[Saved data entries]
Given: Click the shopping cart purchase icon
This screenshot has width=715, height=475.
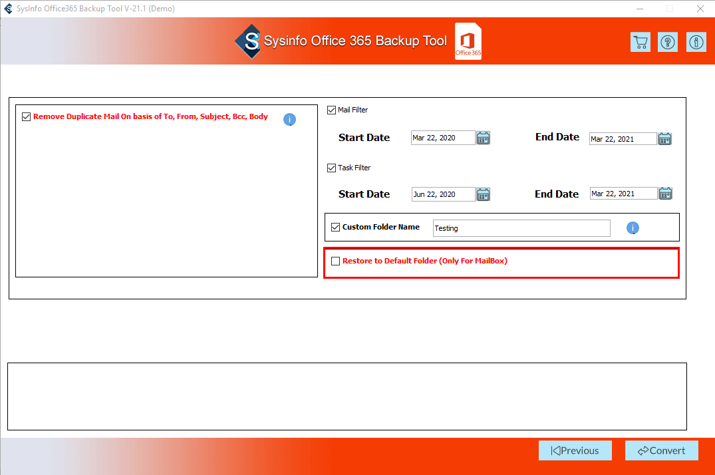Looking at the screenshot, I should click(x=640, y=42).
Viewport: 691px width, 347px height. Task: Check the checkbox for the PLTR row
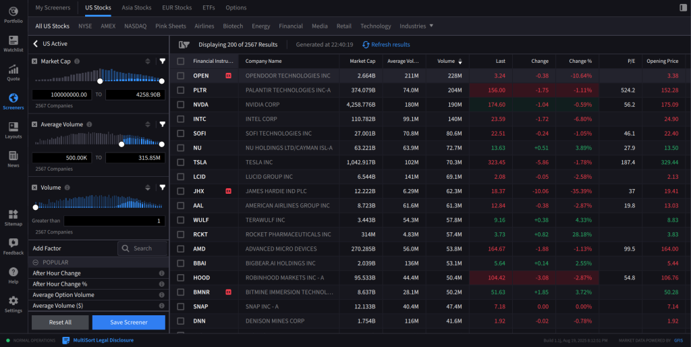pos(180,90)
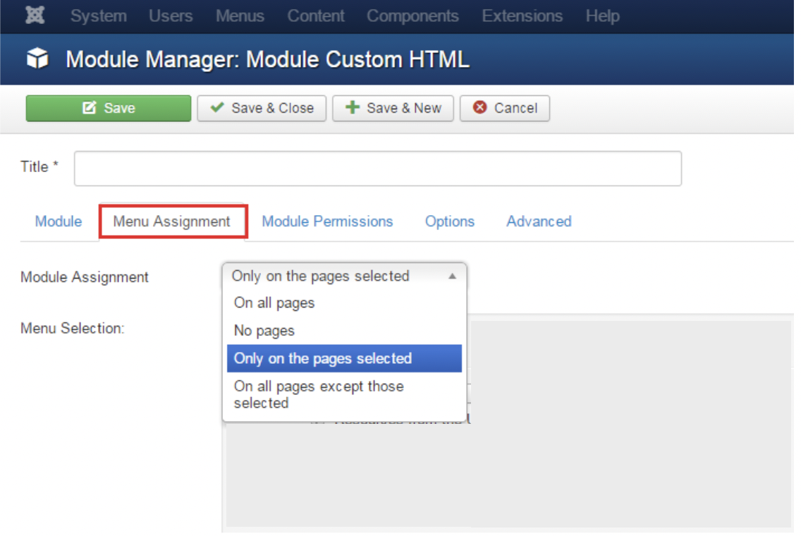Click Save & New button
The image size is (801, 536).
pyautogui.click(x=393, y=108)
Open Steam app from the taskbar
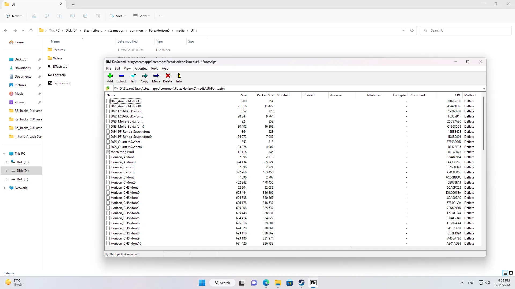Viewport: 515px width, 289px height. (301, 283)
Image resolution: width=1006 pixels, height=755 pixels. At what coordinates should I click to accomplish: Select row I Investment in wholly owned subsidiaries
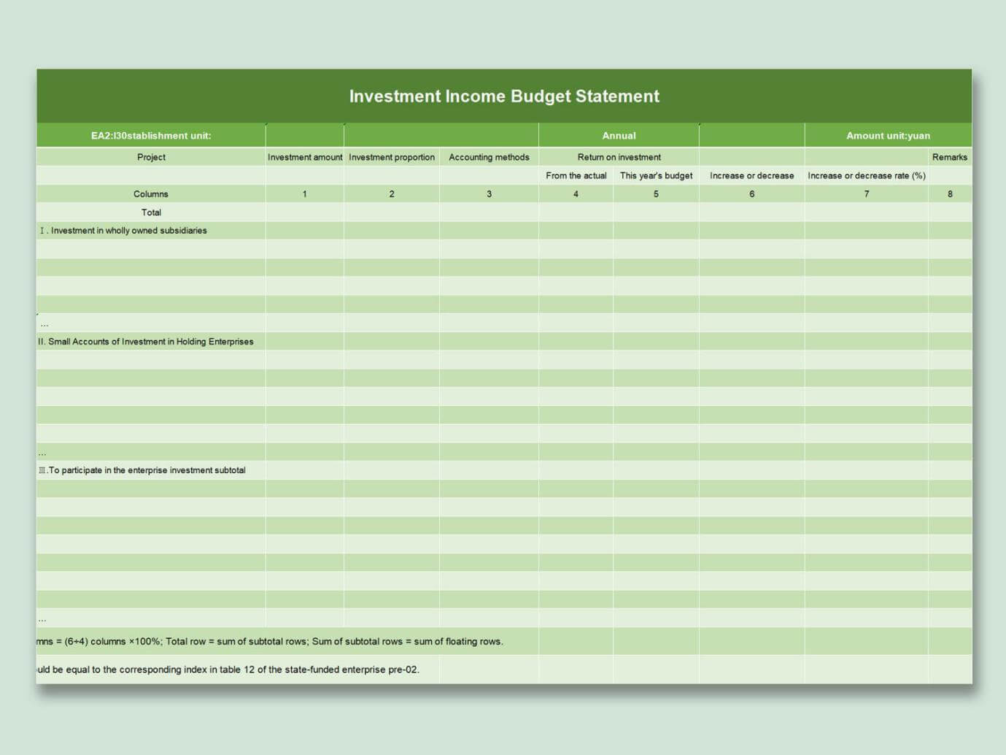tap(123, 230)
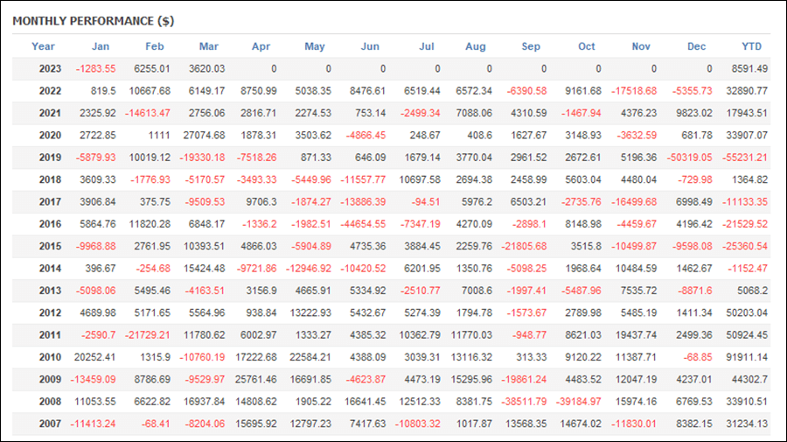This screenshot has width=787, height=442.
Task: Select the Jan column header
Action: coord(101,46)
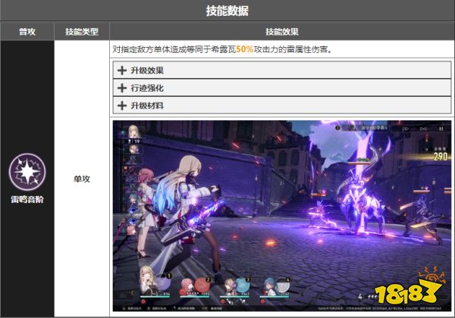Click the skill description text line
Image resolution: width=455 pixels, height=318 pixels.
(224, 49)
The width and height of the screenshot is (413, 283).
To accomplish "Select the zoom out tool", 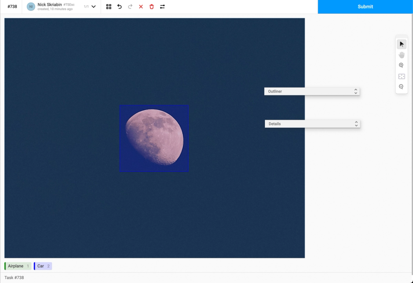I will pos(401,86).
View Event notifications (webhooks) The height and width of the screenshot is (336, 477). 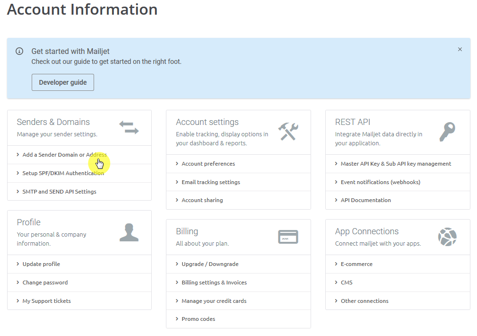380,182
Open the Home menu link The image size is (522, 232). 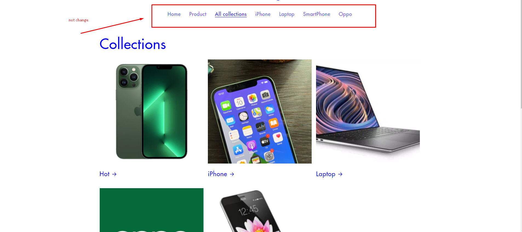point(174,14)
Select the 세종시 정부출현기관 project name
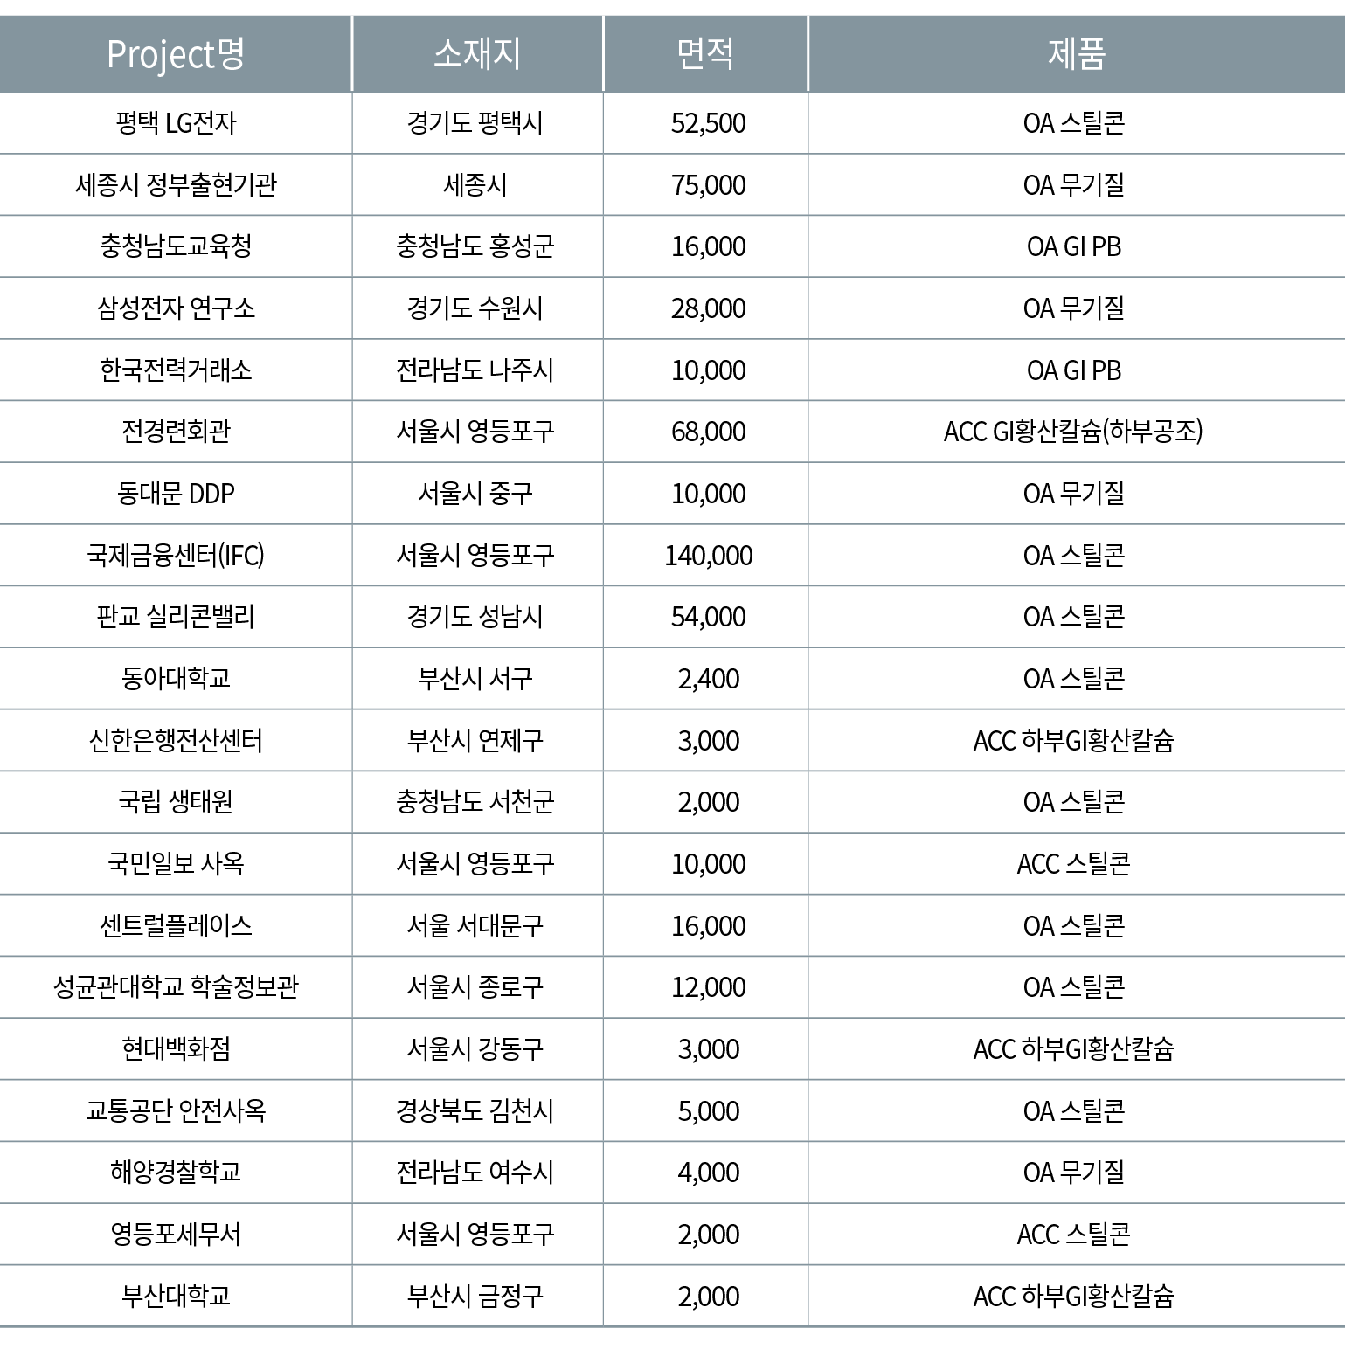1345x1349 pixels. click(x=176, y=185)
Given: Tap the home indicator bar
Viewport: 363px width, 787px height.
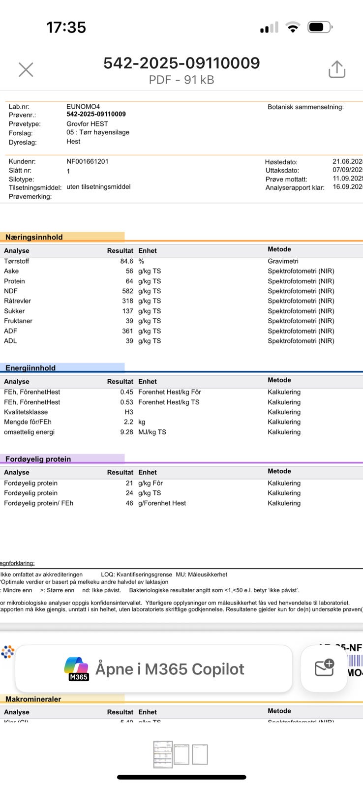Looking at the screenshot, I should click(182, 777).
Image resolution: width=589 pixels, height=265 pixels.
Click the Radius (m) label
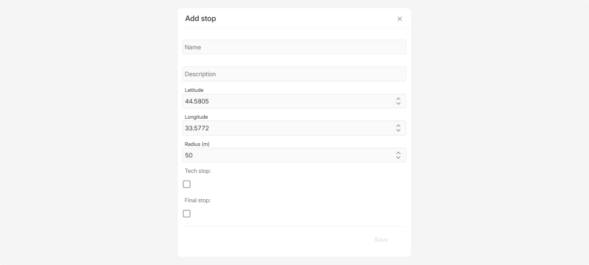[197, 144]
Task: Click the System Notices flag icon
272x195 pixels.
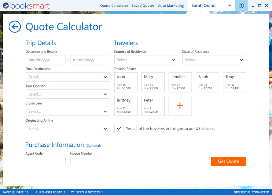Action: click(73, 192)
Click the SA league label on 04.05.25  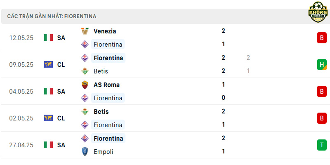[61, 91]
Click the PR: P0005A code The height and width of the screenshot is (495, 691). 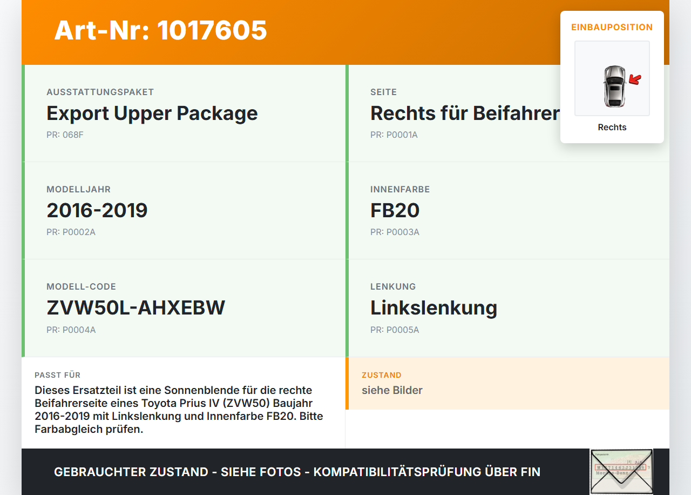click(395, 330)
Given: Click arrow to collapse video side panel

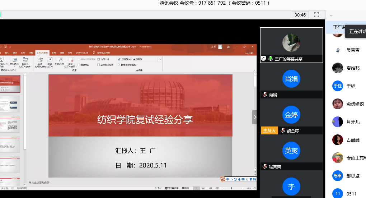Looking at the screenshot, I should (x=255, y=117).
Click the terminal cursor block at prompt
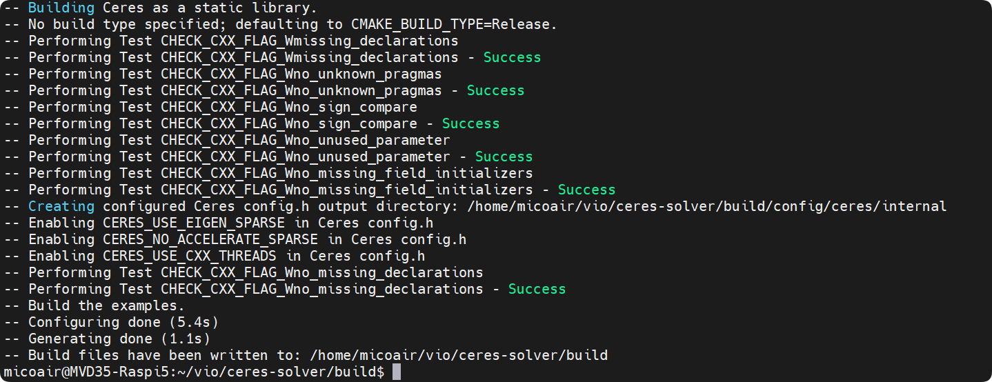Viewport: 992px width, 382px height. 396,372
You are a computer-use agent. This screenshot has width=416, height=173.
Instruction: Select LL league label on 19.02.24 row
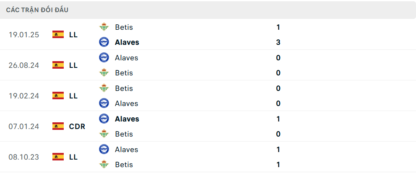(73, 96)
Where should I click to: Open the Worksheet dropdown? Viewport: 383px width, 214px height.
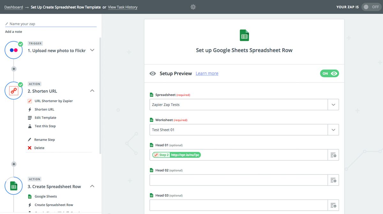[333, 130]
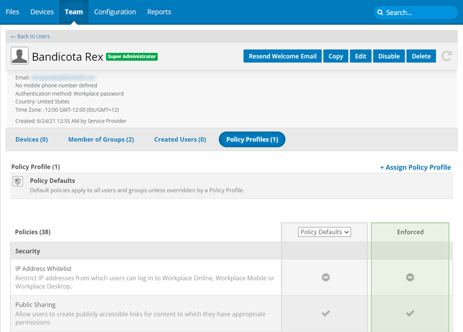Click the Policy Defaults shield icon
Image resolution: width=463 pixels, height=332 pixels.
click(x=18, y=182)
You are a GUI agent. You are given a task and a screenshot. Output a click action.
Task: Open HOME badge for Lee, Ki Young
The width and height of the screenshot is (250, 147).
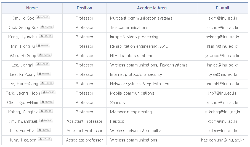[44, 74]
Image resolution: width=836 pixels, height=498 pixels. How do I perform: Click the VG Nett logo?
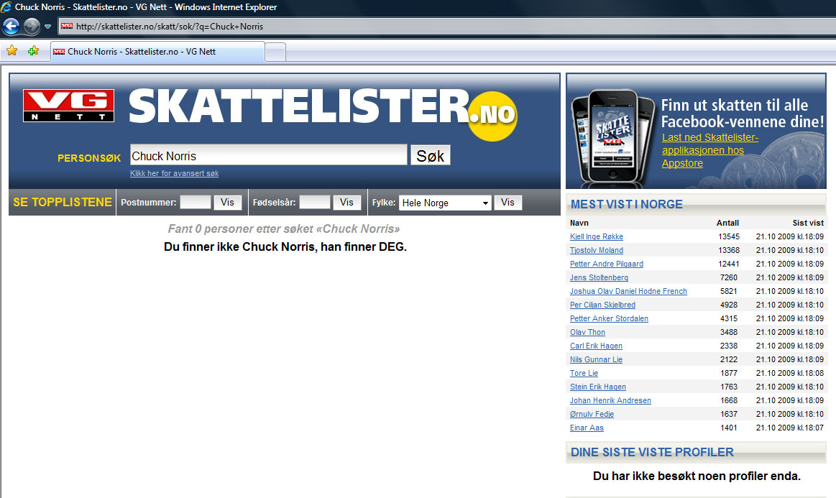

_What is required_: Using the records above, copy exactly and only the lines from the line with "Where should I" through the end, both included; leave every picture out.

_Solution to this task_:
Where should I click to: Open the Worksheet dropdown? Viewport: 383px width, 214px height.
[333, 130]
Click the Policy Defaults shield icon
Image resolution: width=463 pixels, height=332 pixels.
click(x=18, y=182)
You are a GUI agent. You are given a task and a screenshot. Output a click action.
Task: Open HOME badge for Lee, Ki Young
The width and height of the screenshot is (250, 147).
[44, 74]
Image resolution: width=836 pixels, height=498 pixels. How do I perform: Click the VG Nett logo?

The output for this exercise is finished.